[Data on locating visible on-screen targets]
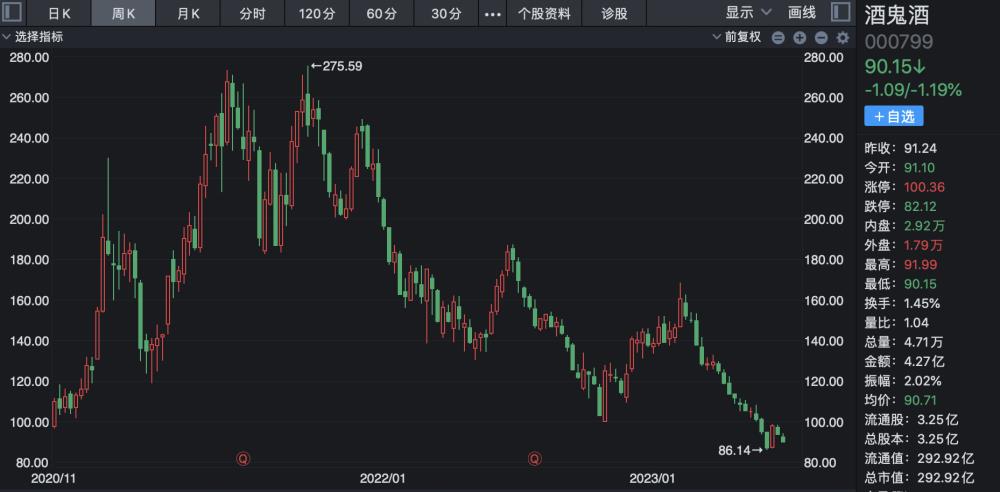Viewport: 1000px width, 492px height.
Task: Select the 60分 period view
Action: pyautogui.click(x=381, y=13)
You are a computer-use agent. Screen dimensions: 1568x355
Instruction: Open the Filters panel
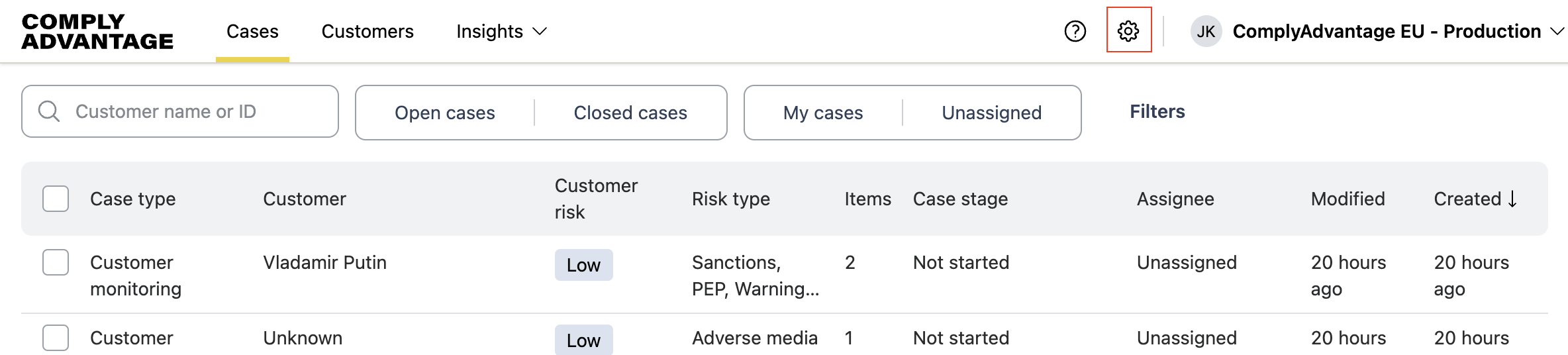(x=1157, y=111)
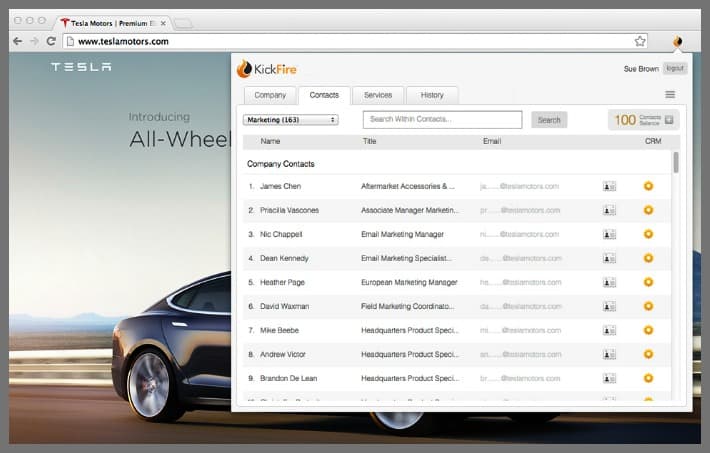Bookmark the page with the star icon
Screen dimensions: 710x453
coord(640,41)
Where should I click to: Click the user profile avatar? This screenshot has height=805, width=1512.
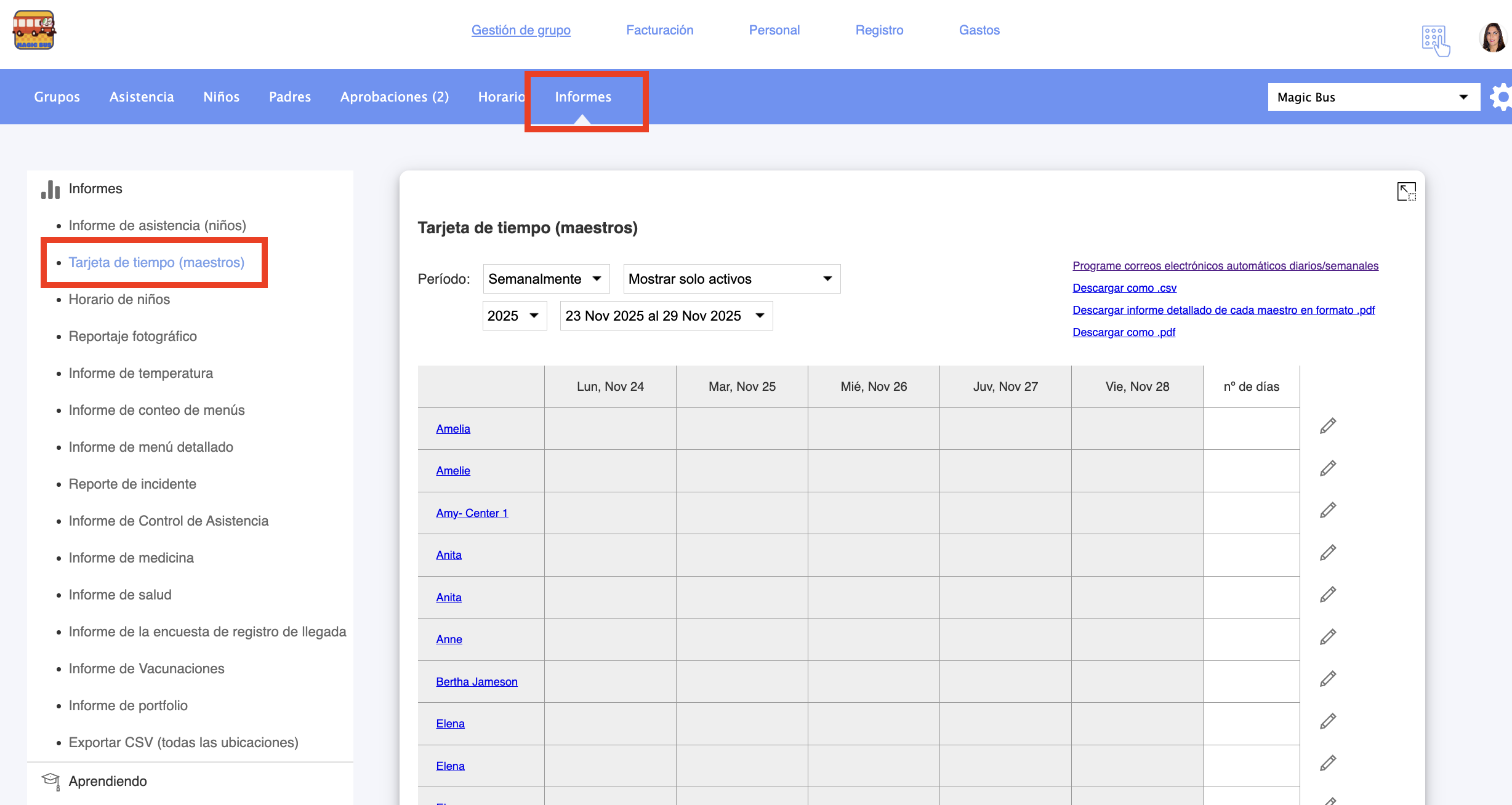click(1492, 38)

Set exercise
Locate every line in the data above that contains the string "dimensions", and copy each of those lines verbatim.

Task output
You are a computer-use agent. Screen dimensions: 1568x355
Screen dimensions: 710x453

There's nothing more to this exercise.